今後の学習指導に対する考え方
 
全国教護院協議会

今後の学習指導に対する考え方
 
 
1 現行の学習指導体制
 
(1)準ずる教育方式
 児童福祉法(第48条第2項〜第4項)に基づき学校教育法の規定による小、中学校に準ずる教科を院内で、主として教護職員が指導する(派遣教員が加わる施設もある)。

(2)分校、分教室方式
 教護院の所在地の小、中学校の分校、分教室等を院内に設置する。
 
 
2 準ずる教育方式について
 
 準ずる教育は昭和23年の児童福祉法施行以来実施されている教護院特有の学習指導で、40年近い歴史を有し、実績を挙げている。現在、約9割の教護院でこの方式をとり入れている。
 
 教護院で準ずる教育が行われている背景は、児童の入院事由が非行に起因しており、その児童に学校というグループ社会で他の児童とともに教育を受けさせるときは、他の児童の教育に支障を与えるおそれがあること。また、入院児童を教護院から一般の学校に通わせると、付近の人々に迷惑をかけたり、逃亡したりすること。
 
 一方、教護院は児童の教護を主目的としており、教育もその目的達成のための一つの手段として考えられるべきである。このような理由から教護院で準ずる教育が行われている。
 
 しかしながら、準ずる教育は教護院が学校教育法に定める学校でないことから学校教育とは認められていない。また、文部省の行政実例は、教護院に入院する児童は、学校教育法第23条に定める就学義務の猶予または免除を行う場合に該当するものとしており、入院中の児童は学校教育を受ける機会を失う事になってしまう。
 
 入院中の児童に対しても、学校教育を保障すべきであるとの観点から、準ずる教育を学校教育として位置づけるための提案が、教護院内からたびたび行われ、長年にわたり検討が繰り返されてきたが、懸案のまま今日に至っている。
 
 
3分校、分教室方式について
 
 分校、分教室の設置は、昭和30年代の後半頃から社会情勢の変容、保護者等からの要請を背景に、一部の県で、入院中の児童に学校教育を受けさせようとする動きが現れてきた。

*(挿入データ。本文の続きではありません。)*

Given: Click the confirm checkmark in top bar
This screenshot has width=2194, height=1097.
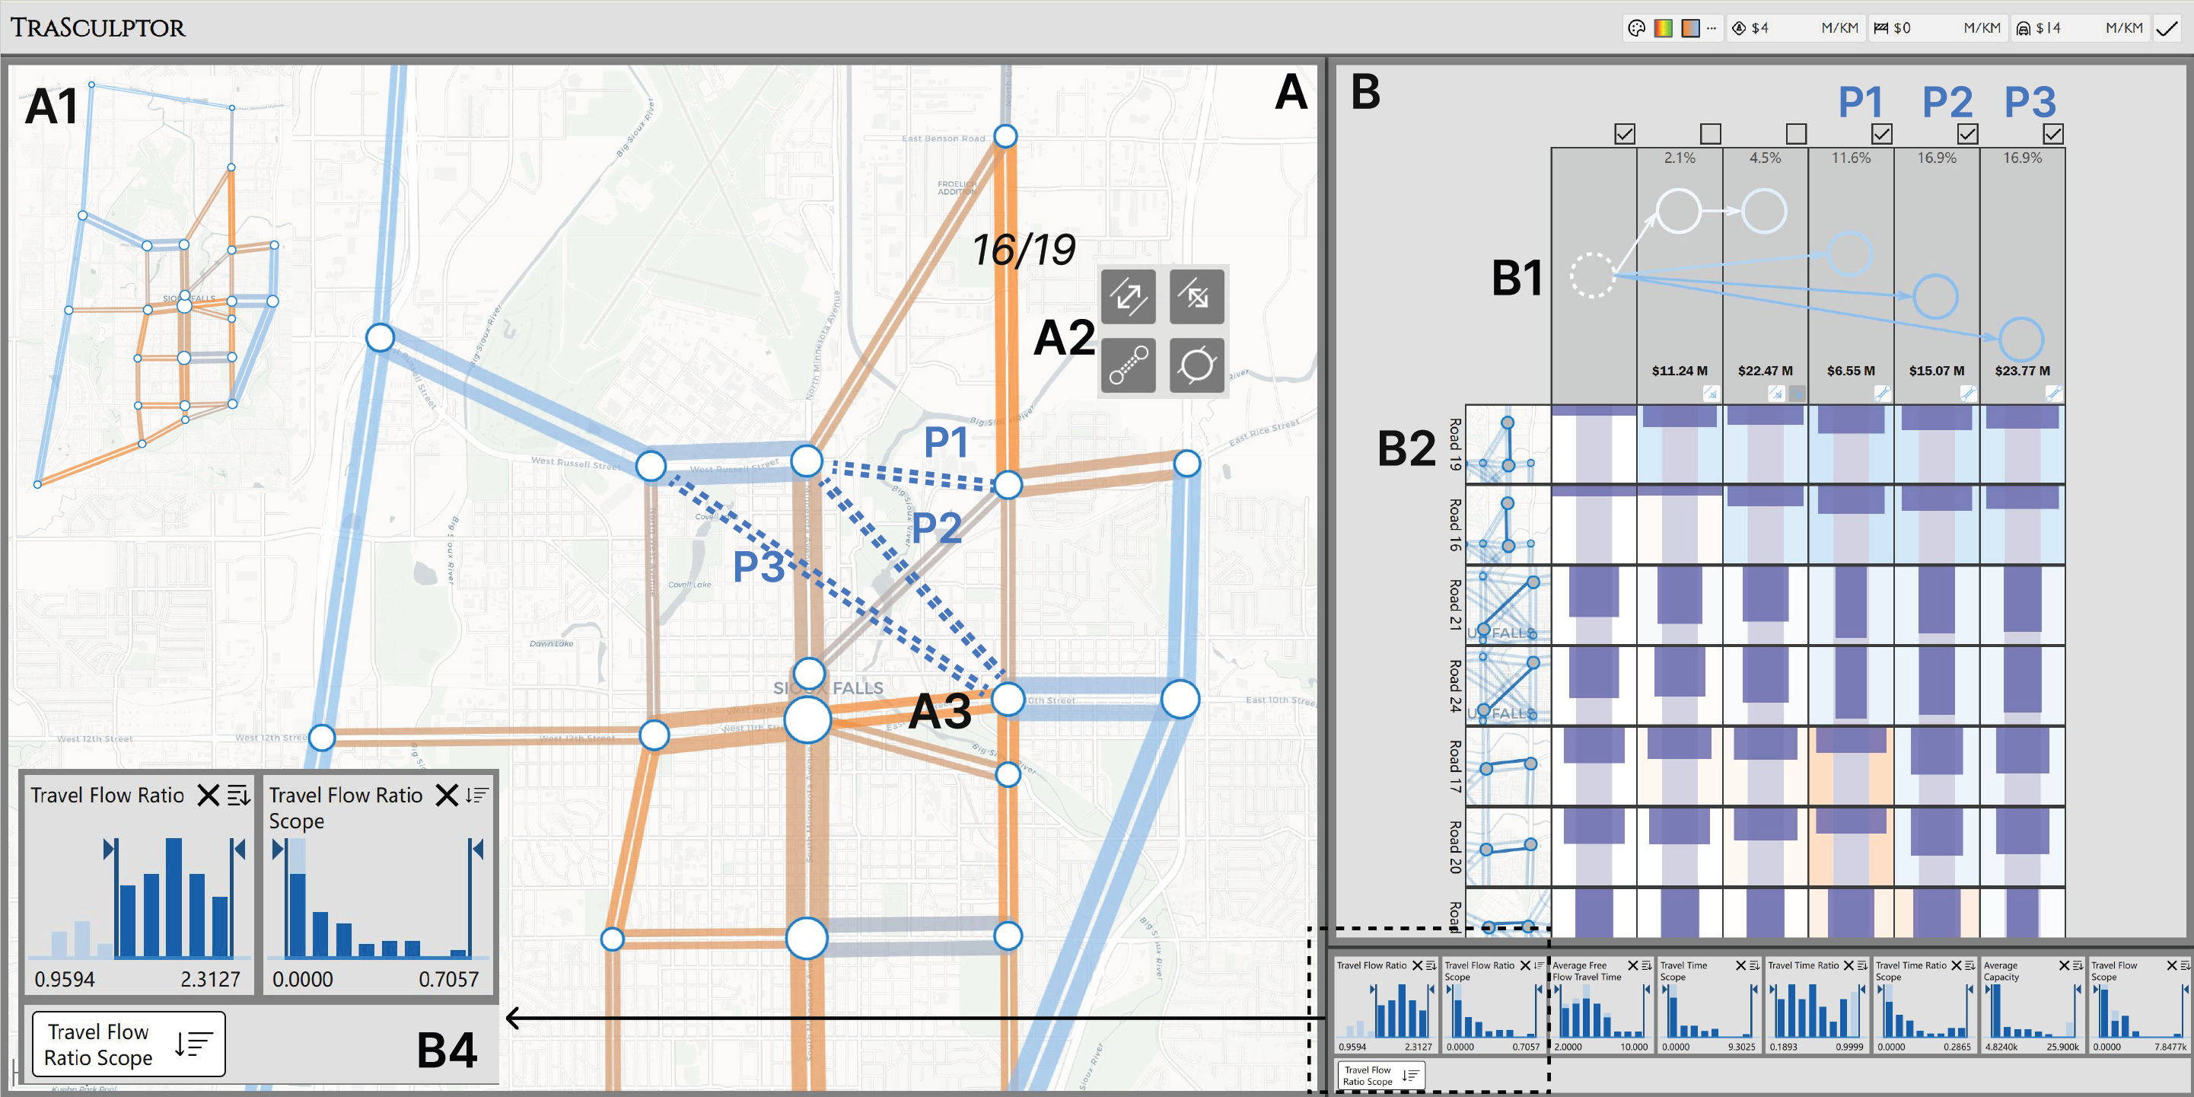Looking at the screenshot, I should (2167, 28).
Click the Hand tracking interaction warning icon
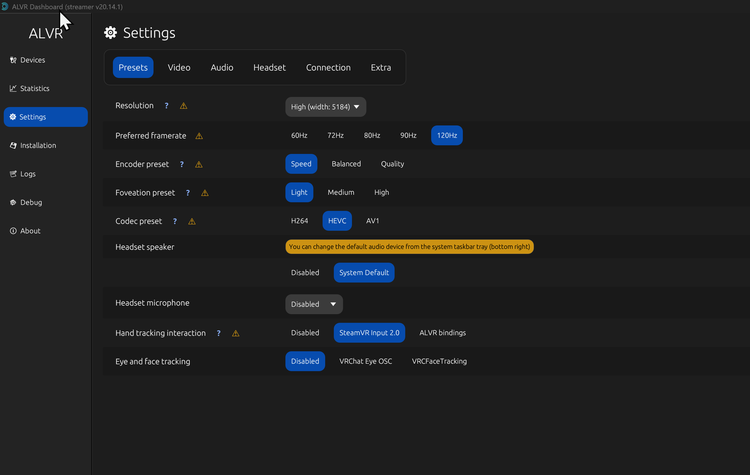Image resolution: width=750 pixels, height=475 pixels. pyautogui.click(x=236, y=333)
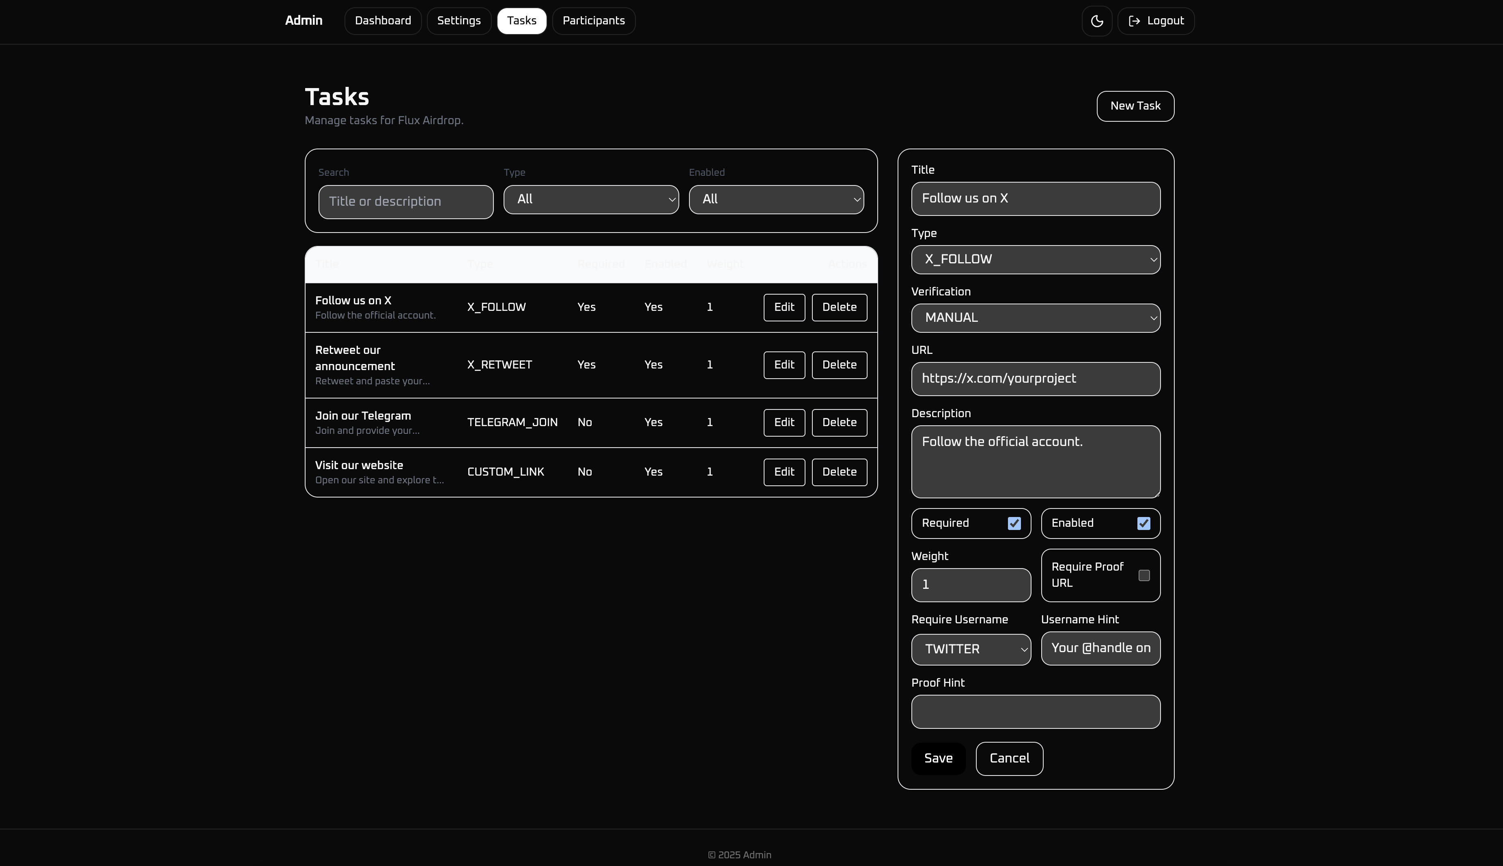Click into the Proof Hint field
1503x866 pixels.
click(x=1035, y=712)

 昭和40年代にはいって、教護院の設置者の要請を受けて、市町村教育委員会は県教育委員会と協議し教護院内に小、中学校の分校等を設け児童に学校教育を受けさせる施設がでてきた。
教護院内に分校等を設置して学校教育を行うことについて、文部省は行政実例で現行法令上差し支えないとし、「公立義務教育諸学校の学級編制及び教職員定数の標準に関する法律」及び「義務教育費国庫負担法」が適用されるとしている。
 現在、約1割の教護院が分校、分教室等を設置している。
 
 
4教護院の望む今後の方向
 
 教護院の現行の法的位置づけから、教護院内で学校教育を実施するためには、分校、分教室等の設置が現状では比較的障害なく導入できる方法であろう。

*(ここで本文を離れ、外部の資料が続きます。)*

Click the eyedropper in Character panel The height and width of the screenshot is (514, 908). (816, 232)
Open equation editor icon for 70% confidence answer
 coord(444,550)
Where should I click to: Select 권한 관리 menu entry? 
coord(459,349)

 この場合、学校教育面に重点を置くだけでなく、教護事業の本質を見失うことがないよう、その運営に当たっては、教護院はもちろん、市町村教育委員会、本校としての小、中学校の理解を得なければならない。
 また、分校等に対する教員の配置については、普通学級の基準では処遇困難な児童の学習指導が十分に行えないので手厚い配慮が必要である。
 カリキュラムについても、入院児童の学力がかなり低いことから、一般の学校教育をそのまま実施するのでなく、児童の特性に見合ったカリキュラムの配慮が必要である。
 
 一方、準ずる教育は教護院の長い歴史の上に成立し、定着しており、約9割の教護院で実施いていることから根強い支持があることは無視できない。
 従って、現時点で、早急にすべての教護院に分教室等の設置等、他の方向へ転換策を打ち出すことの困難さを配慮する必要がある。
 そこで、児童福祉法第48条第3項に規定する文部大臣の教科に関する事項の勧告権(カリキュラムのほか職員の資格に関するものを含む広義のもの)を踏まえ、準ずる教育の指導内容等について、整備を図る。たとえば、
 ・学習指導員は教員免許所持者を充てる
 ・学習指導員に所要の研修を実施する
 ・教員資格は教護院に在籍中に限り有効とする
 ・学習指導に関して教育委員会の指導、助言を受ける
 ・必要に応じ教員の派遣を要請する
 等の措置を講じ、準ずる教育を学校教育と見なし、市町村教育委員会は教護院設置者に入院児童の教育の委託を行う。当面の対応策として、このような方法を採用することはできないであろうか。
 
 現時点で教護院の学習指導の今後の方向を単一化することは極めて難しいが、入院中の児童に学校教育を保障したいとする立場は全教護院に共通している。